Companies in the US will have faced a record number of climate-related shareholder proposals in the 2016 AGM season, according to research by ProxyMonitor.org, the website sponsored by the conservative think tank the Manhattan Institute’s Center for Legal Policy. It said 58 such proposals appeared on the ballots at Fortune 250 companies so far this year. Other findings include the fact that five environmental proposals received at least 40% shareholder support and that the 23 proposals at Fortune 250 companies which pertain to climate change or greenhouse gas emissions have received 26% support. The most active sponsors of environmental proposals include As You Sow (27 proposals), SRI firms Trillium Asset Management (17) and Green Century Capital (21), Tom Borelli’s policy-based investment vehicle Free Enterprise Action Fund (20) and the New York State Common Retirement Fund (16).

Brazilian exchange BM&FBOVESPA has presented proposed new regulations for the Special Corporate Governance Segments (Novo Mercado and Level 2 corporate governance). It said it started the second phase of the evolution process of segments that bring together companies with the Exchange’s highest corporate governance practices. A public consultation will run until September 9, followed by a ‘closed hearing’ from November 7-February 6 next year.
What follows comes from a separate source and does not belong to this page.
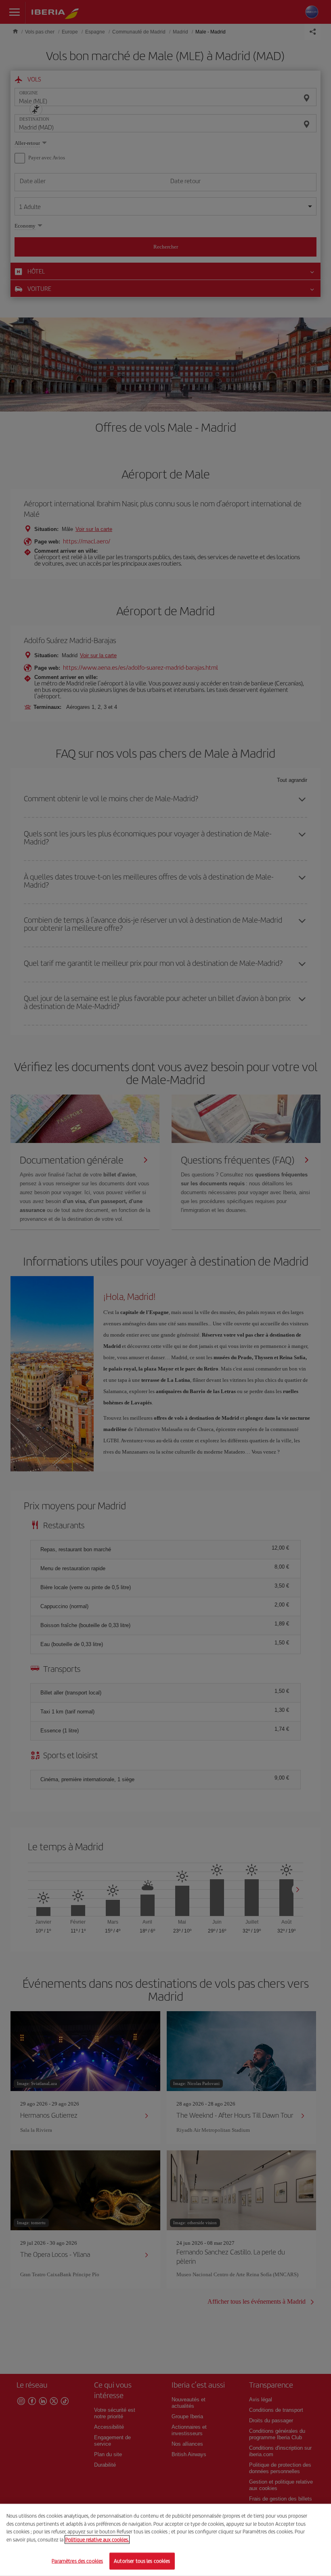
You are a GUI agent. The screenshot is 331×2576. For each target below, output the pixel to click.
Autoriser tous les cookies (142, 2560)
A study by Harvard Business School researcher Dylan Minor has found that CEOs with more stock options are more likely to break laws. When ranked by how high a proportion of a CEO’s total equity remuneration was made up of stock options, executives at the top 1,500 US firms were far more likely to be involved with environmental law-breaking and disasters than their equivalents who were paid in stock alone. CEOs with larger stock options than not were also at increased odds of being investigated by the SEC, too. Minor writes in the Harvard Business Review that paying CEOs with stock options is “an effective way to incentivize financial performance through risk-taking”.